ABOUT THIS TASK: Output nothing but the lines from the line with "Далее (1177, 519)" through the end of the listing below, both ends included.

PROVIDED ENTRIES:
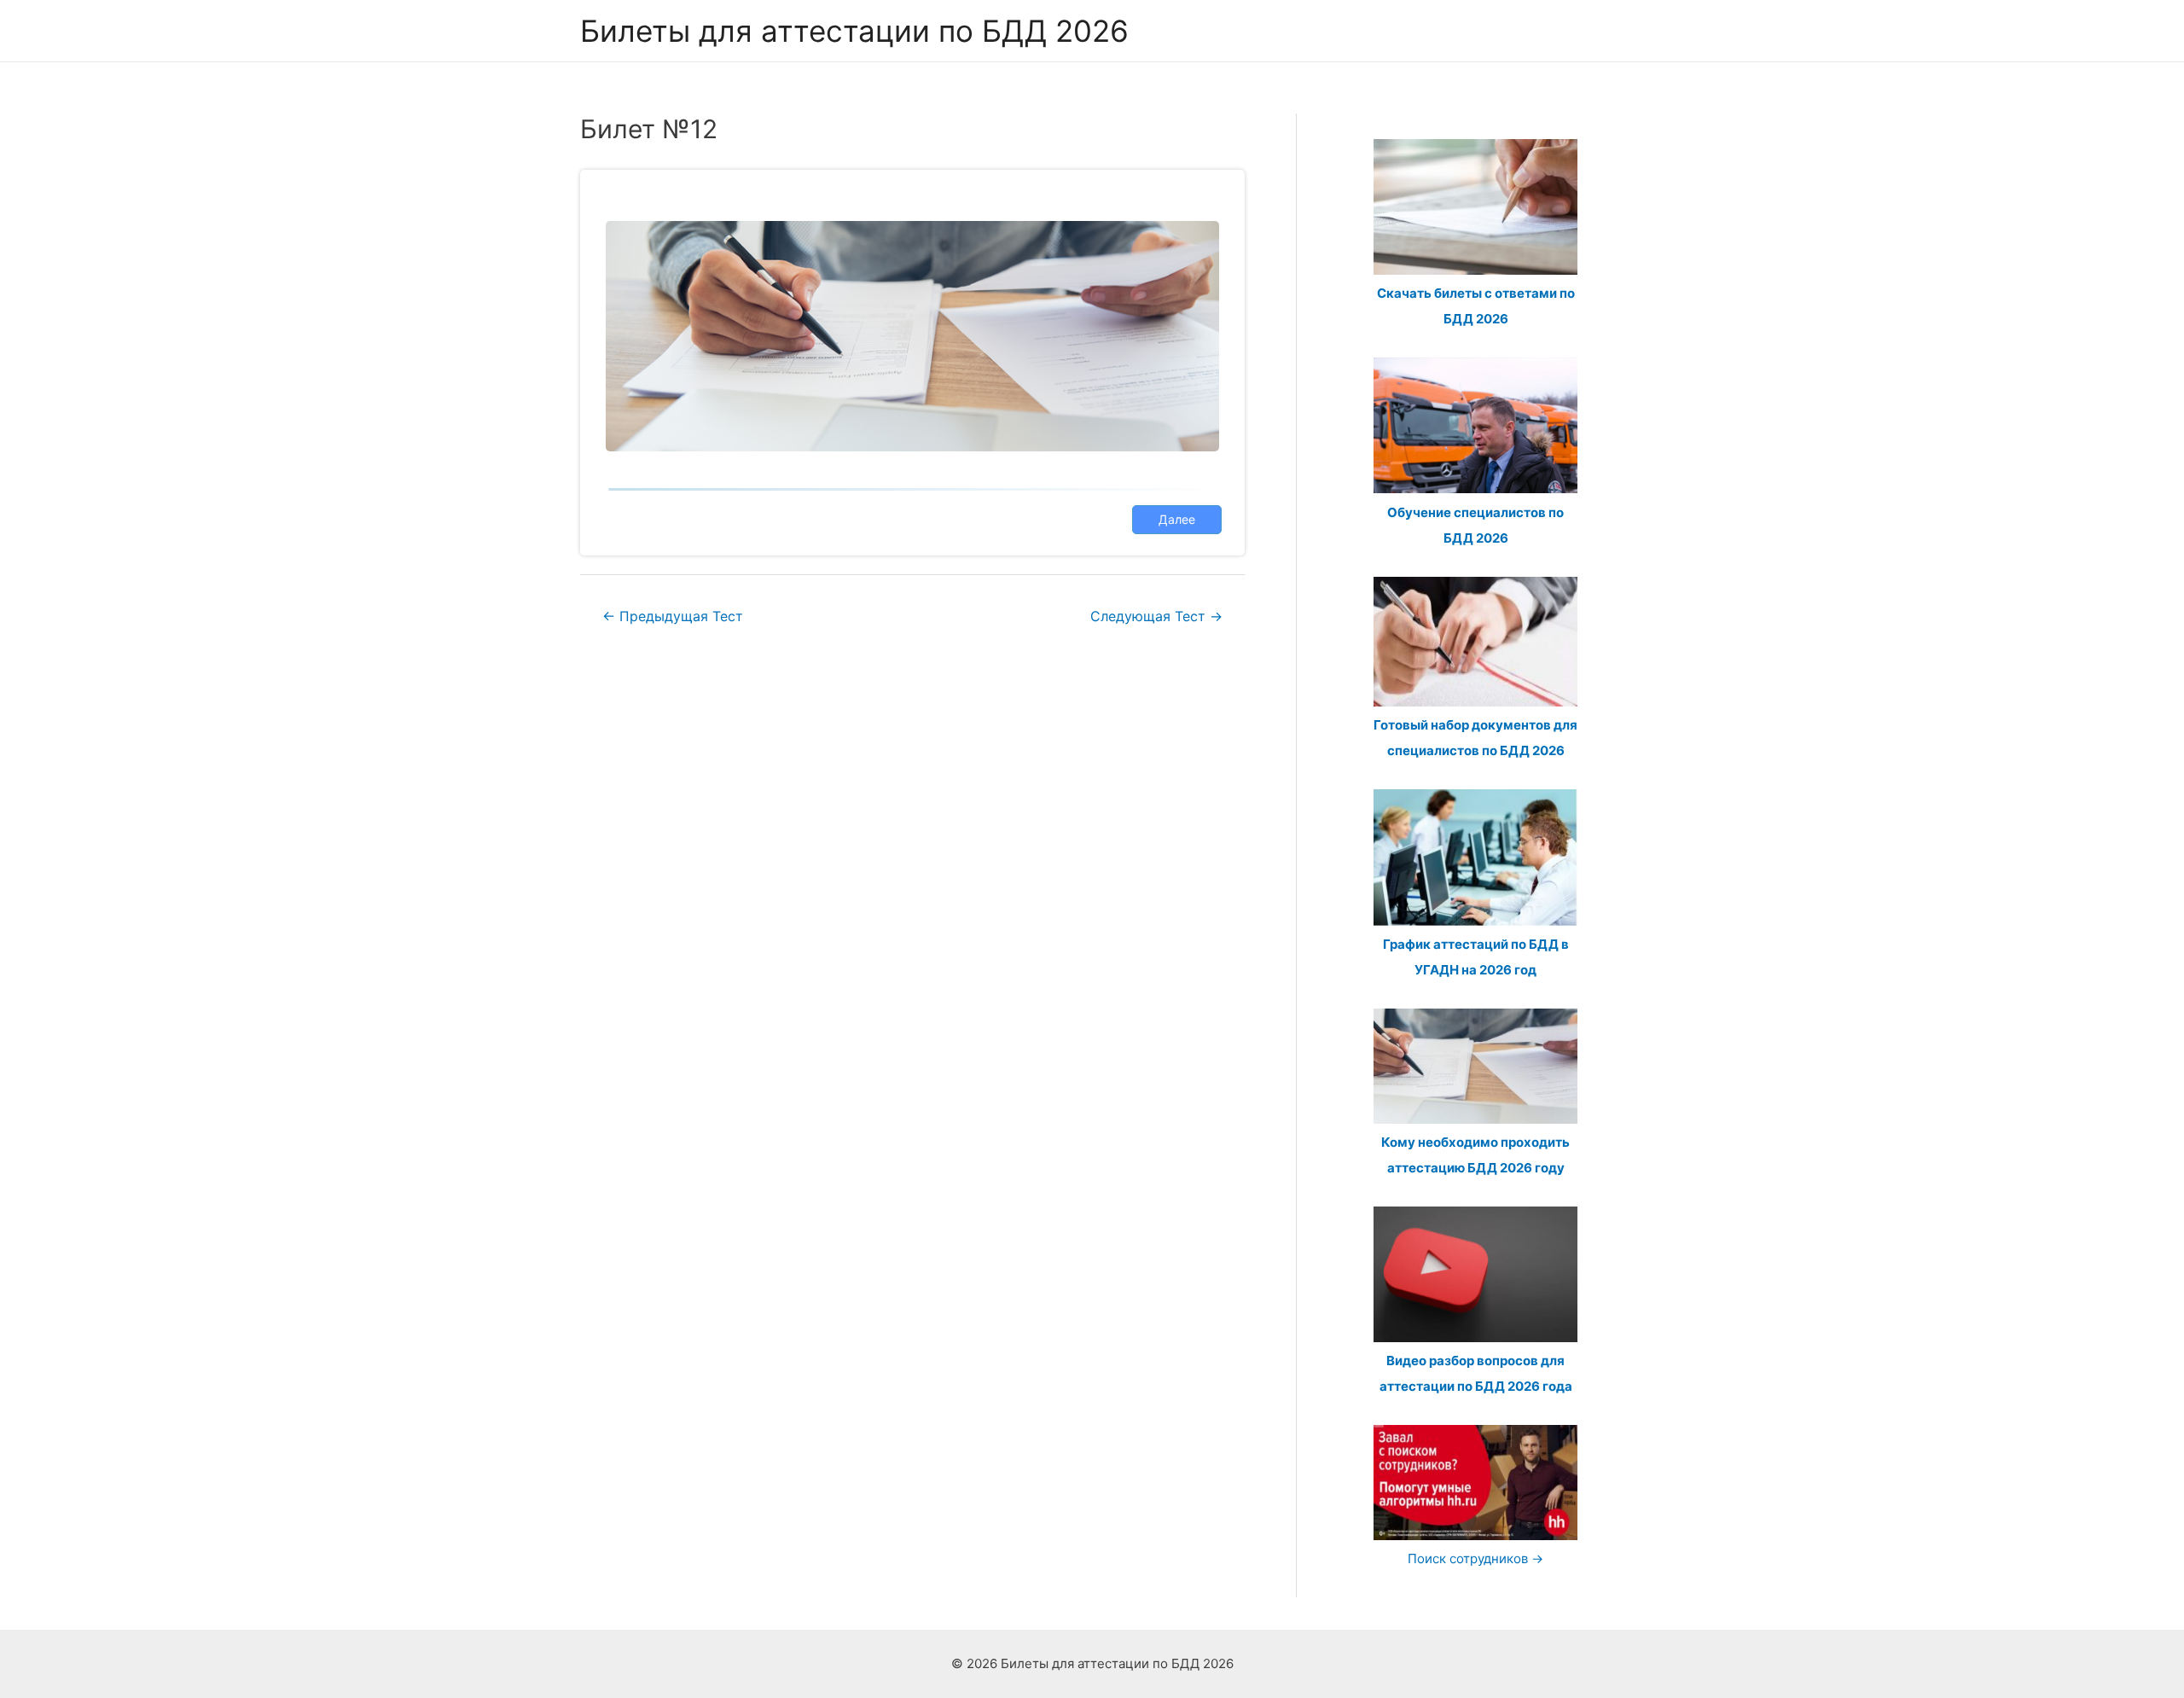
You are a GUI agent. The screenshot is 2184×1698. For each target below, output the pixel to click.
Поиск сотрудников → (1475, 1558)
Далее (1177, 519)
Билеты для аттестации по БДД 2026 (854, 31)
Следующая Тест (1156, 616)
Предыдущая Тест (672, 616)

OUTPUT BELOW:
Далее (1177, 519)
Билеты для аттестации по БДД 2026 (854, 31)
Следующая Тест (1156, 616)
Предыдущая Тест (672, 616)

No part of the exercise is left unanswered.